One hundred years ago this week, Grace Kingsley introduced a newly-minted theater star to her readers:
So many matinee girls from 15 to 50 years of age are asking me about Edward Everett Horton, the new matinee idol now enshrined at the Majestic, that I just had to end the awful suspense. Here’s all about him.
He likes serious drama, but comedy likes him.
If there’s anything he does love it’s an argument, which proves something which isn’t so. For instance, he’s perfectly fascinated by that learned somebody who proved in a volume five inches thick that Francis Bacon wrote Shakespeare.
She mentioned that after graduating from Columbia University, he’d taught school, and “for five years he kept wondering how long it would be before the public got onto him and sent him back to learn some more about school-teachering,” but he’d had lots of success in Los Angeles so he was beginning to suspect he wouldn’t have to.
He liked riding his motorcycle, but “he says he has had eight accidents, three of which were fatal. Anyhow, he thought they were at the time.”
The surprise for classic film fans is that Horton once was a motorcycling matinee idol–he didn’t always look like the fretful characters that he played in so many talkies in the 1930’s-40’s. He really was hot stuff: on October 23rd, Edwin Schallert reported “Tuesday evening they hung a set of Edward Everett Horton’s pictures in the Majestic lobby, and yesterday afternoon as a sequel the actor had already received seventeen requests for autographed photographs—and this before he has even made his first appearance on the stage.”
Horton was born in 1886 in Brooklyn, and began his stage career in 1906. He came to Los Angeles in 1919 as part of the Wilkes stock company to star in Never Say Die, a farce, and Oscar Wilde’s An Ideal Husband. He was such a hit that he joined the company at the Majestic and stayed in Los Angeles. In 1922 he made his film debut in Too Much Business. Now he’s mainly remembered as Fred Astaire’s foil in five Astaire/Rogers musicals, and for his narration of Fractured Fairy Tales in the Bullwinkle show, but he played his fussy support role in everything from Trouble in Paradise (1932) to Arsenic and Old Lace (1944). He also continued his successful career in legitimate theater.

The part of Kingsley’s article that makes modern readers groan a bit is this:
As for his taste in girls. He likes blondes. Also brunettes. He like thin girls. Also fat ones. He likes intellectual girls. Also simps. In fact, to be frank with you, he likes girls…But most of all, he says, he likes a girl who can ask intelligent questions about his work, because, oh, how an actor loves to talk about himself. He isn’t married nor even thinking of marriage now.
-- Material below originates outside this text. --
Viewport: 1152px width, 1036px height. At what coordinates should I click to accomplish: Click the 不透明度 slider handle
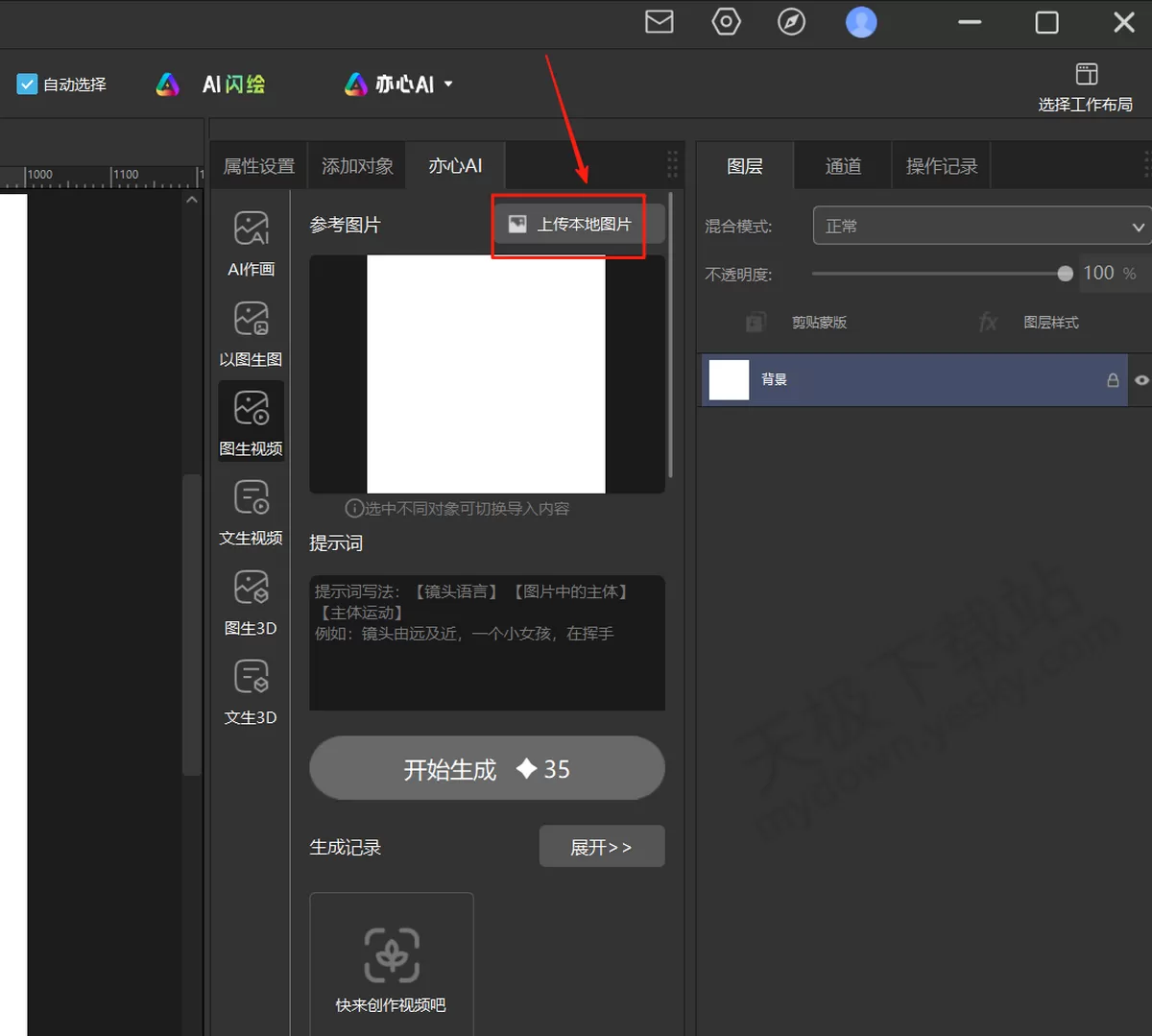tap(1065, 274)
Mr. Horton couldn’t discuss his personal life in the newspaper without ending his career, but his longtime companion was actor Gavin Gordon. However, he was very good at deflecting that question. When he was 79 years old, Hedda Hopper asked him why he’d never married and:
“He shrugged. ‘I have a nice disposition. I have lovely furniture. I thought last leap year I’d a least have an offer, but nobody proposed.’”
He stayed active until just a month before his death from cancer in 1970.
Kingsley’s favorite film this week was another “brilliant comedy” featuring Bryant Washburn, It Pays to Advertise. Based on a popular play, it was screening at Clune’s Broadway:
where crowds looked and laughed at it all yesterday: and if you want to register more chuckles to the square inch than you’ve chuckled in a year, be sure and see it. “Thirteen Soap—Unlucky for Dirt” has brought more luck to actors and managers of the stage than almost any comedy of the past ten years. Now it’s bringing equal luck to Washburn, who, if any doubt existed before as to the fact that he is one of the foremost comedians of the screen, is thoroughly established in that happy niche.
Papa, you remember, turned his son out when he finished college and refused to work. Enter the girl, papa’s secretary, who was asked to make son go to work. She did, but not until papa had turned them both out, on finding they were engaged. It’s then, on suggestion of the son’s friend, the press agent, that a campaign of advertising of soap is entered upon. Papa falls for it, is made nearly insane by the unique ads of Thirteen Soap, which greet him at every turn. This is all done with the snappiest action, the smoothest flow of the story, and the most original subtitles.
Unfortunately it’s a lost film.

This week, a studio mogul’s son was behaving in such an atypical way, it needed reporting: Eugene Zukor (Adolph’s son) was engaged to marry Emma Dorothy Roth, a schoolteacher. Kingsley wrote:
Yes, passing all the dangers of chorus girls, not to mention the fascination of picture bathing girls, young Zukor apparently has made up his mind to marry as far out of the profession as possible. Papa Zukor admits he has long known the father and mother of his son’s fiancée, and that he thoroughly approves of the match. The romance had its beginnings so long ago as the San Francisco World’s Fair [1915], when the two young people met for the first time.
Zukor and Roth got married in Chicago on May 6th, 1920. There’s something to be said for marrying someone with a normal job: they were together for 73 years, until Emma Zuckor died in 1994.